#### SUPPLIED RECORDS:
== Segment start ==

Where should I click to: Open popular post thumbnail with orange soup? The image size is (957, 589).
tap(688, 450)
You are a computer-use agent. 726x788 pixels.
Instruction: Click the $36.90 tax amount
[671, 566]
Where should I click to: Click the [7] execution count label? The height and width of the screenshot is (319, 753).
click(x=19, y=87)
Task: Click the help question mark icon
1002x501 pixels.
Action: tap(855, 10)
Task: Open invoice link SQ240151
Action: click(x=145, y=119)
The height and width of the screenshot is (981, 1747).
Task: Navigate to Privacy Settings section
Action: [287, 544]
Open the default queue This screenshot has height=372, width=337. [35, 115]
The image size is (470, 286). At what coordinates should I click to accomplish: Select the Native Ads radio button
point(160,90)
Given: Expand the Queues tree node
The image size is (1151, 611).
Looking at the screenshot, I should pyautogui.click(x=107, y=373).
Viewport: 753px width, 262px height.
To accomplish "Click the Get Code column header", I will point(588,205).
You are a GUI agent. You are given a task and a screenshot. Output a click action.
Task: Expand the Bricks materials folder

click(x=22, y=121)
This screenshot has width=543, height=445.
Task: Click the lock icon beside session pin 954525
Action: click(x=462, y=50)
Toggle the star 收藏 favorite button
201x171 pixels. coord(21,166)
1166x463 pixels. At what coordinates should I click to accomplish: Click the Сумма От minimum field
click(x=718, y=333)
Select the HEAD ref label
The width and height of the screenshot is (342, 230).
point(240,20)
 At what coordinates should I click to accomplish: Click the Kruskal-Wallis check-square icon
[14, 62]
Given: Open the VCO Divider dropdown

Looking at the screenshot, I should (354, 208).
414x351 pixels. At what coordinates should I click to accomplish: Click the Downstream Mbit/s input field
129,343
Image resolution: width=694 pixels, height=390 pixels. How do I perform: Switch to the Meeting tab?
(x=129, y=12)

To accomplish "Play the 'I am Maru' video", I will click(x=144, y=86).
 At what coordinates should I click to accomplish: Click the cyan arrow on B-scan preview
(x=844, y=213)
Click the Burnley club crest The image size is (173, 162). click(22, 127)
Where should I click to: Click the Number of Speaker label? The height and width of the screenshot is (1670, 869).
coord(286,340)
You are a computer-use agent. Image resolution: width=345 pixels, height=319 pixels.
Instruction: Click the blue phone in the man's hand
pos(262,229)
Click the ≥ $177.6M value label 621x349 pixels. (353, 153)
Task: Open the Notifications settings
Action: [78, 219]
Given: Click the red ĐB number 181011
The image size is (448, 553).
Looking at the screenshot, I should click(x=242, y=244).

== Segment end ==

#### WORK TASK:
Write out every record again, exactly as it was written.

#### YOUR RESPONSE:
Where should I click to: Open popular post thumbnail with orange soup? The image size is (957, 589).
tap(688, 450)
You are a computer-use agent. 726x788 pixels.
Instruction: Click the $36.90 tax amount
[671, 566]
Where should I click to: Click the [7] execution count label? The height and width of the screenshot is (319, 753).
click(x=19, y=87)
Task: Click the help question mark icon
1002x501 pixels.
Action: tap(855, 10)
Task: Open invoice link SQ240151
Action: click(x=145, y=119)
The height and width of the screenshot is (981, 1747).
Task: Navigate to Privacy Settings section
Action: [287, 544]
Open the default queue This screenshot has height=372, width=337. [35, 115]
The image size is (470, 286). At what coordinates should I click to accomplish: Select the Native Ads radio button
point(160,90)
Given: Expand the Queues tree node
The image size is (1151, 611).
Looking at the screenshot, I should pyautogui.click(x=107, y=373).
Viewport: 753px width, 262px height.
To accomplish "Click the Get Code column header", I will point(588,205).
You are a GUI agent. You are given a task and a screenshot. Output a click action.
Task: Expand the Bricks materials folder

click(x=22, y=121)
This screenshot has width=543, height=445.
Task: Click the lock icon beside session pin 954525
Action: click(x=462, y=50)
Toggle the star 收藏 favorite button
201x171 pixels. coord(21,166)
1166x463 pixels. At what coordinates should I click to accomplish: Click the Сумма От minimum field
click(x=718, y=333)
Select the HEAD ref label
The width and height of the screenshot is (342, 230).
point(240,20)
 At what coordinates should I click to accomplish: Click the Kruskal-Wallis check-square icon
[14, 62]
Given: Open the VCO Divider dropdown

Looking at the screenshot, I should (354, 208).
414x351 pixels. At what coordinates should I click to accomplish: Click the Downstream Mbit/s input field
129,343
Image resolution: width=694 pixels, height=390 pixels. How do I perform: Switch to the Meeting tab?
(x=129, y=12)

To accomplish "Play the 'I am Maru' video", I will click(x=144, y=86).
 At what coordinates should I click to accomplish: Click the cyan arrow on B-scan preview
(x=844, y=213)
Click the Burnley club crest The image size is (173, 162). click(22, 127)
Where should I click to: Click the Number of Speaker label? The height and width of the screenshot is (1670, 869).
coord(286,340)
You are a computer-use agent. Image resolution: width=345 pixels, height=319 pixels.
Instruction: Click the blue phone in the man's hand
pos(262,229)
Click the ≥ $177.6M value label 621x349 pixels. (353, 153)
Task: Open the Notifications settings
Action: [78, 219]
Given: Click the red ĐB number 181011
The image size is (448, 553).
Looking at the screenshot, I should click(x=242, y=244).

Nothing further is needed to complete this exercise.